But What IS Southwold?

Let me try to convey to you in words some image of what Southwold is like.  Best described as a teenager’s nightmare, it was actually filmed as such in ‘East of Ipswich,’ a TV drama by Michael Palin.  Nothing happens in Southwold: there are no discos or clubs, no cinemas except a tiny one which I shall describe later; no loud, happening pubs, no wild parties or barbecues on the beach or mad cruises or water-skiing or anything!  It is dull, dull, dull – and I love it.

How do I love it?  Let me count the ways.  I love it for its triangularity.  Even though this cost me a lot of problems because I couldn’t get a mental map of it into my head, because of the wobbliness of the coast the sea seems to be at the end of every street, unlike most coastal towns where the sea is at one end; even so it’s three-sidedness is very attractive.  The triangular greens were originally fire-breaks after the town was destroyed by fire.  In fact it’s practically Biblical, what’s happened to it because it was nearly destroyed by flood in 1953, as was so much of that coast.  There’s a mark where the water reached and when you consider how far down the beach is, that’s really quite sobering.

The picture below is outside the Harbour Pub, but there’s another in the town.
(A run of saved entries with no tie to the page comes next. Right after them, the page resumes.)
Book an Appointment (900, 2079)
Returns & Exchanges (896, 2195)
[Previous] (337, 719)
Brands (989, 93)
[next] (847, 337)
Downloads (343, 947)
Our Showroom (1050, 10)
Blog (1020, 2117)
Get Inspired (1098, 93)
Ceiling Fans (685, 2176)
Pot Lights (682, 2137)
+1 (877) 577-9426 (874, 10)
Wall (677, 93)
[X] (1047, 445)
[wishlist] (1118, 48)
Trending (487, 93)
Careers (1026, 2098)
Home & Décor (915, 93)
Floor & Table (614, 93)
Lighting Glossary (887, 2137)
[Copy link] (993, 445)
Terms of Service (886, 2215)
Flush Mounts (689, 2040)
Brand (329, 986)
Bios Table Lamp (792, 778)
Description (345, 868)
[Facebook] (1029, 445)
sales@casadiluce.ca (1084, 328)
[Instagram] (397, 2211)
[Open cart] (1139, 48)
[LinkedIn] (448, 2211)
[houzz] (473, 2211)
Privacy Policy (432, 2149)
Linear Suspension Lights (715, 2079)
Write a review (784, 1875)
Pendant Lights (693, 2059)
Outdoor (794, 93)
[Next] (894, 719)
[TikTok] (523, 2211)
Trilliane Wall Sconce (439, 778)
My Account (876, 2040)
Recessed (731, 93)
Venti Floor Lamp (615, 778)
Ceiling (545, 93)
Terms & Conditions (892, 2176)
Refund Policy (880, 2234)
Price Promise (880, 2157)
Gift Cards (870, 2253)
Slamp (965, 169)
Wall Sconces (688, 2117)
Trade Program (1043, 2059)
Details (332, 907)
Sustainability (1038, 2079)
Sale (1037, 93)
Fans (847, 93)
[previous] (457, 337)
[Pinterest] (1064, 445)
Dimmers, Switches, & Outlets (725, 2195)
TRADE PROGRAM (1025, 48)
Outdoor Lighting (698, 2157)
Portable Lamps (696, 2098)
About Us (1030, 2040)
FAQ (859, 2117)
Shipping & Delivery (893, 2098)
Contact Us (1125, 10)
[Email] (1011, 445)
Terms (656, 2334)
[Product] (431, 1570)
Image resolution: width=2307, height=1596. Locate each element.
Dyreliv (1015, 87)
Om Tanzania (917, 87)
There are no supermarkets besides a Co-op; and lots of small independent shops – greengrocer’s, delis, bookshops and clothes shops.  And the beer is of course superb; but added to all this is the sheer niceness of the people.  Everyone speaks, everyone says hello, everyone is considerate and polite, and the traffic (what there is of it) goes at a sedate twenty miles an hour.

And here is a picture of the massive Blythburgh church, the so-called Cathedral of the Marshes:

That figure just entering it is me.

And this is what it’s like inside:

Southwold itself has a lighthouse which is still working (I could see it when I woke in the night, casting a ghostly light on the water).  I was surprised by this as most boats have all kinds of electronic navigational equipment nowadays, but there it is.  The lighthouse is visible from all over town, except when you’re near it: I was a few yards away when I was asked by two women if I knew where it was!

Our little flat was just over the road from the sea.  Here you can see Peter demonstrating just how visible the lighthouse was.